RECORDS FOR PROCESSING:
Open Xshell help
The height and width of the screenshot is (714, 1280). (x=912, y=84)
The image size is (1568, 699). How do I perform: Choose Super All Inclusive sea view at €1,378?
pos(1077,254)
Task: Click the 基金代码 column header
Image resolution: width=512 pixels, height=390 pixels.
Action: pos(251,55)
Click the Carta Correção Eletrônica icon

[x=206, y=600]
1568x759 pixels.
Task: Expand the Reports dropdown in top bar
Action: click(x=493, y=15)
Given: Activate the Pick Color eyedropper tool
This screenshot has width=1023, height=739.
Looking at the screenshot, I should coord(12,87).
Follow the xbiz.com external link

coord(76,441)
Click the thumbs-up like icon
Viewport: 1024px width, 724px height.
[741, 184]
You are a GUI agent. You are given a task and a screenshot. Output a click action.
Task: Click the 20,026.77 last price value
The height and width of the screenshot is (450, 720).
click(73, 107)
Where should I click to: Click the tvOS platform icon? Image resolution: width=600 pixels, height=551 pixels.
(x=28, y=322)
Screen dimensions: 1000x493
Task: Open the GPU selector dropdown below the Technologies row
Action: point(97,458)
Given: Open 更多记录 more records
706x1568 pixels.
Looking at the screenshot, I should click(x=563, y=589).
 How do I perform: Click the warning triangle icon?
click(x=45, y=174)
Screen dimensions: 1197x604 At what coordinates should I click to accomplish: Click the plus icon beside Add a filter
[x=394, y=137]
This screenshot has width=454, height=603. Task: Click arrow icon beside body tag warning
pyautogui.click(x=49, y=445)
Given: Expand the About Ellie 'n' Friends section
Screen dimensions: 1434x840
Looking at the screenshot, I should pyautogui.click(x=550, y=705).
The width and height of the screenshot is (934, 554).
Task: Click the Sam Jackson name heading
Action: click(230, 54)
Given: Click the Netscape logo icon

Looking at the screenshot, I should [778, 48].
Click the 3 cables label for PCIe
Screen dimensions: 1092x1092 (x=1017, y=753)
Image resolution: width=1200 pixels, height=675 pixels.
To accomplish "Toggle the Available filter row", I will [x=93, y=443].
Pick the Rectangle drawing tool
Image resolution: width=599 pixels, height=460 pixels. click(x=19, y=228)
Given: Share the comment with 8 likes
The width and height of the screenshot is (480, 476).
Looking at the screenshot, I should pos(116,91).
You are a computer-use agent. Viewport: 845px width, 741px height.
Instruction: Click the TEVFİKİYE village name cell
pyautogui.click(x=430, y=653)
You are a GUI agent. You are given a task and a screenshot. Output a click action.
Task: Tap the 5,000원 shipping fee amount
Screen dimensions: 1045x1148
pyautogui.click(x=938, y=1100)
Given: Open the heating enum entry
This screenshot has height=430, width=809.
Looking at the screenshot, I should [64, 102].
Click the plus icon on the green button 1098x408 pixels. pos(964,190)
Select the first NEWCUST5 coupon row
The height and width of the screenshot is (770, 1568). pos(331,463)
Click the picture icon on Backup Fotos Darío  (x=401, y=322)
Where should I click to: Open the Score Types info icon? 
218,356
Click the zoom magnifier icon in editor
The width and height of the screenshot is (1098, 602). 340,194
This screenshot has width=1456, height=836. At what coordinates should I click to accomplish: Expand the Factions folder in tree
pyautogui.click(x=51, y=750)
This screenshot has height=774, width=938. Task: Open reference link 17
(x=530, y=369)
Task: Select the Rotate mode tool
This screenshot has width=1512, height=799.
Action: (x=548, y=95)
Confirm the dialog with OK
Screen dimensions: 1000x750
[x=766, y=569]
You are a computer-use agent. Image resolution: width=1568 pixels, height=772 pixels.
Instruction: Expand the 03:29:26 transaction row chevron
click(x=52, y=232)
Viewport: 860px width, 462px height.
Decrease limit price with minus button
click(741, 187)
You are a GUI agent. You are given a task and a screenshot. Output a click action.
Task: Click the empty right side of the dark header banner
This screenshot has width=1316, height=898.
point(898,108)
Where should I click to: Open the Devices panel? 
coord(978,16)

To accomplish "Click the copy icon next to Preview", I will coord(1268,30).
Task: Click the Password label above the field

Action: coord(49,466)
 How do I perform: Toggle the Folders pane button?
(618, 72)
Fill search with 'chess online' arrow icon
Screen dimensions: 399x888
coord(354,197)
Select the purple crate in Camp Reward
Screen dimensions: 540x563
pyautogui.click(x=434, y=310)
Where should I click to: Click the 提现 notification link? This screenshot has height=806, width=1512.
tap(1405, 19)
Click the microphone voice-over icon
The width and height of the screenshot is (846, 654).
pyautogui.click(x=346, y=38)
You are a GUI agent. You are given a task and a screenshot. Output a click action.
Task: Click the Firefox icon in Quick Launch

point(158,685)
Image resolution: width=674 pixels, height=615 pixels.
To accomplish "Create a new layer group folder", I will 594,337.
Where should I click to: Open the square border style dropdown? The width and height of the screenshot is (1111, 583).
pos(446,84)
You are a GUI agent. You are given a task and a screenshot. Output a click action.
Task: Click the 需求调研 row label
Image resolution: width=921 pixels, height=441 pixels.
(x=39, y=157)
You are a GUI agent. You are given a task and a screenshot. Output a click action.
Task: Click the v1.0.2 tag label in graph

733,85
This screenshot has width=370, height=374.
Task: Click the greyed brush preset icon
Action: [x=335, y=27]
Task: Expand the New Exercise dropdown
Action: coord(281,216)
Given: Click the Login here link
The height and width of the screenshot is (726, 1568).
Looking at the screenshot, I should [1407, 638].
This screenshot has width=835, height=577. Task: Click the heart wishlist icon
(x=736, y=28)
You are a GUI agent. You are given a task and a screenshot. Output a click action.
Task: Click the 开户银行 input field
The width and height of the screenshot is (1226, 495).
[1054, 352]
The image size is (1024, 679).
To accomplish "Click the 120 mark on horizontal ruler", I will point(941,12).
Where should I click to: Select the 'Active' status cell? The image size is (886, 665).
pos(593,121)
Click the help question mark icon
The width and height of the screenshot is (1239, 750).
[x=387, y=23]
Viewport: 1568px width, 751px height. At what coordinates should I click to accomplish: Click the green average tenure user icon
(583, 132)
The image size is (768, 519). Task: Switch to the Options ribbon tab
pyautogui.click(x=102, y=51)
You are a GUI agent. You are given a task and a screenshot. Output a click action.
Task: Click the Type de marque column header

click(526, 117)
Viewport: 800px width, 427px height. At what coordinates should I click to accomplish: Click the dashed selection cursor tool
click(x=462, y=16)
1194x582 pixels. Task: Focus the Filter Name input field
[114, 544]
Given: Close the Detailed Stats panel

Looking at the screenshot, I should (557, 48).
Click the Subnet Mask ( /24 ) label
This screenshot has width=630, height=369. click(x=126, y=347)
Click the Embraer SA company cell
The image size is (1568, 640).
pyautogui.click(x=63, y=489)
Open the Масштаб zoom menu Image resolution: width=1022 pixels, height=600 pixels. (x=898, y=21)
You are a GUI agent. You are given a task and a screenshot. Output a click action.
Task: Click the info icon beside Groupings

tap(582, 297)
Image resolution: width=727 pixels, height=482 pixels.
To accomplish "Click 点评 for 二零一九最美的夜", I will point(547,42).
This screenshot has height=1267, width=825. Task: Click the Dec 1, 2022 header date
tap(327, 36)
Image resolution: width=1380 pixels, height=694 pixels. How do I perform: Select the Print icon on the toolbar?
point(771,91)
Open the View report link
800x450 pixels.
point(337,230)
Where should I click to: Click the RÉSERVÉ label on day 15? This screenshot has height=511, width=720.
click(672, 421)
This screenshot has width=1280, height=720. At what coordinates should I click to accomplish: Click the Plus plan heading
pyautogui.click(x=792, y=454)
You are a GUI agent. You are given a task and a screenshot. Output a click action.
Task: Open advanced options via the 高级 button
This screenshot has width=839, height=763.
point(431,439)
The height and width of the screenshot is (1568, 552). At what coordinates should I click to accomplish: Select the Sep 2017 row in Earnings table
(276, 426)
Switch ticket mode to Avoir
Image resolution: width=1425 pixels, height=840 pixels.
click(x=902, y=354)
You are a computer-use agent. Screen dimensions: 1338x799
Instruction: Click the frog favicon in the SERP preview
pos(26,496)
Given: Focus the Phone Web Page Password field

PROBLEM TO SOLVE:
Reply with the number of lines in the material above that contain "mode", and nothing more.

RESULT OF THE EXERCISE:
2